§ **課題一覧**:
1. 粉体塗装に関する抜粋では、ライン塗装で塗装温度をできるだけ高くするほうがよいとされている。その理由を1〜3文で説明せよ。
2. 粉体塗装に関する抜粋のうち、「このとき、通常、被塗装物の予備加熱温度は塗」から始まり「の入口付近で塗膜は硬化終了する。」で終わる部分を、「塗膜」を「被膜」に置き換えて書き直せ。
3. 鋼管や鉄筋への粉体塗装を述べた抜粋を、最後の一文に続けて書き継げ。

§ **ページ抜粋**:
#####

従来、鋼管や鉄筋に塗装する場合、第1図に示
すように、塗装ラインに表面を清浄にした被塗装
物5を連続的に送り、予備加熱炉1で順次加熱し
所定の温度まで加熱して、塗装機2で粉体塗料を
噴霧付着せしめ、被塗装物の熱により塗料を溶融
硬化反応せしめ塗装するものである。
このとき、通常、被塗装物の予備加熱温度は塗
装する塗料の種類、硬化剤の種類によつても異な
るが、ライン塗装の特性上、塗装温度を出来るだ
け高くするほうが、塗膜が速く硬化し生産能率が
上がり経済的である。このような意味で従来は塗
料の硬化特性と耐熱性から塗装温度を決定してい
た。例えば、エポキシ樹脂粉体塗料では塗装温度
は220〜250℃が一般的である。このとき、塗装温
度が230℃であつても第2図のA線に示すように
予備加熱炉出口イでは大凡250℃近辺の温度に鋼
材表面は上昇しており、塗装後は特別後加熱をし
て塗膜硬化をさせる必要はなく、ハの冷却装置4
の入口付近で塗膜は硬化終了する。

#####

§ **項目一覧**:
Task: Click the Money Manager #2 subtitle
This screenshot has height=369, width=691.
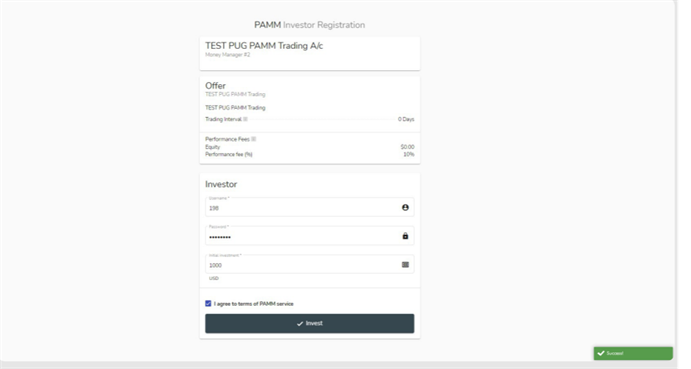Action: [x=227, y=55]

#####

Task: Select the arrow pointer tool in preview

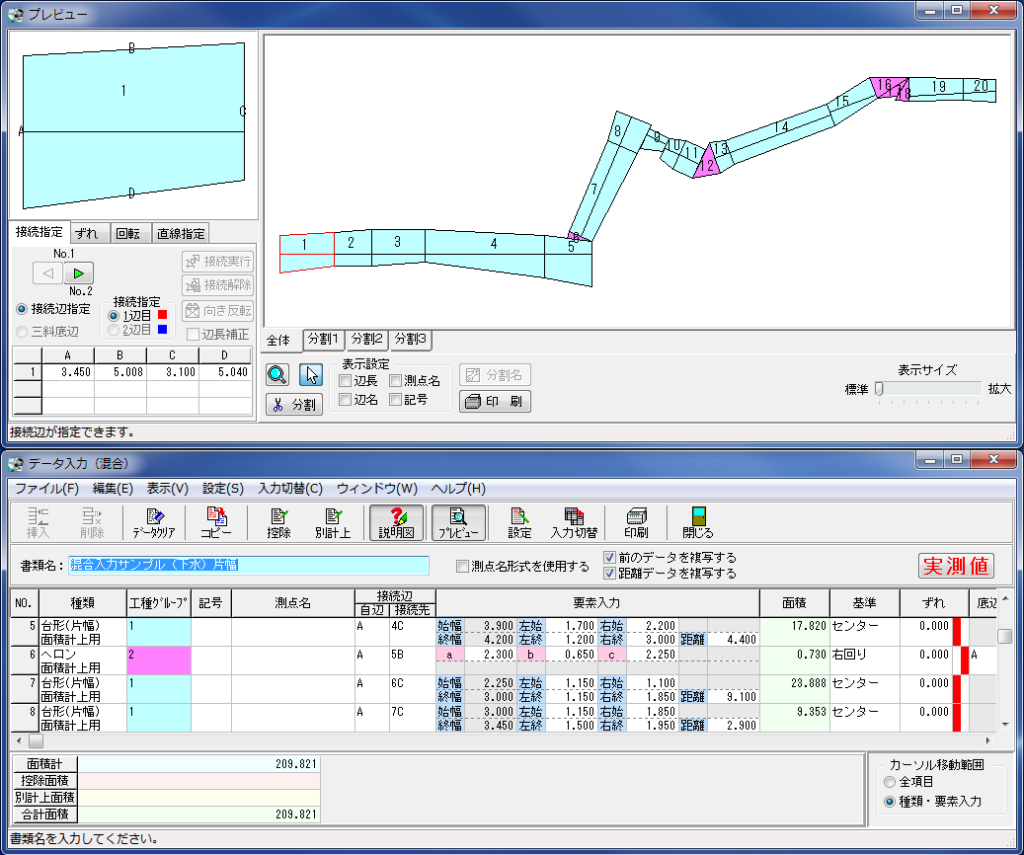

#####

§ **解答**:
1. 塗装温度を高くするほど塗膜が速く硬化し、生産能率が上がって経済的になるためである。

2.
このとき、通常、被塗装物の予備加熱温度は塗
装する塗料の種類、硬化剤の種類によつても異な
るが、ライン塗装の特性上、塗装温度を出来るだ
け高くするほうが、被膜が速く硬化し生産能率が
上がり経済的である。このような意味で従来は塗
料の硬化特性と耐熱性から塗装温度を決定してい
た。例えば、エポキシ樹脂粉体塗料では塗装温度
は220〜250℃が一般的である。このとき、塗装温
度が230℃であつても第2図のA線に示すように
予備加熱炉出口イでは大凡250℃近辺の温度に鋼
材表面は上昇しており、塗装後は特別後加熱をし
て被膜硬化をさせる必要はなく、ハの冷却装置4
の入口付近で被膜は硬化終了する。

3.
このように、従来は塗料の硬化特性上からのみ
塗装温度条件を決定しており、予備加熱炉で生成
する鋼板表面の酸化膜の影響は無視されていた。
しかし、このような塗料の塗膜硬化特性と生産性
の点から塗装条件を設定している従来の方法では
エポキシ樹脂本来の塗膜の良好な密着力を期待す
ることは出来ず、耐曲げ加工性や耐衝撃性が要求
される鋼管や鉄筋では、しばしばその塗膜の密着
性が問題とされてきた。
一方、鋼管や鉄筋に塗装された塗膜は使用時塗
膜剥離等の欠陥が発生するものとの観点から、特
開昭59−143633号公報に示されているような、他
の塗装鋼板に適用されていると同様の化成処理で
あるクロメート処理を前以つて施し、この上にエ
ポキシ樹脂粉体塗装を行つて、その耐食性を保持
しようとするものもある。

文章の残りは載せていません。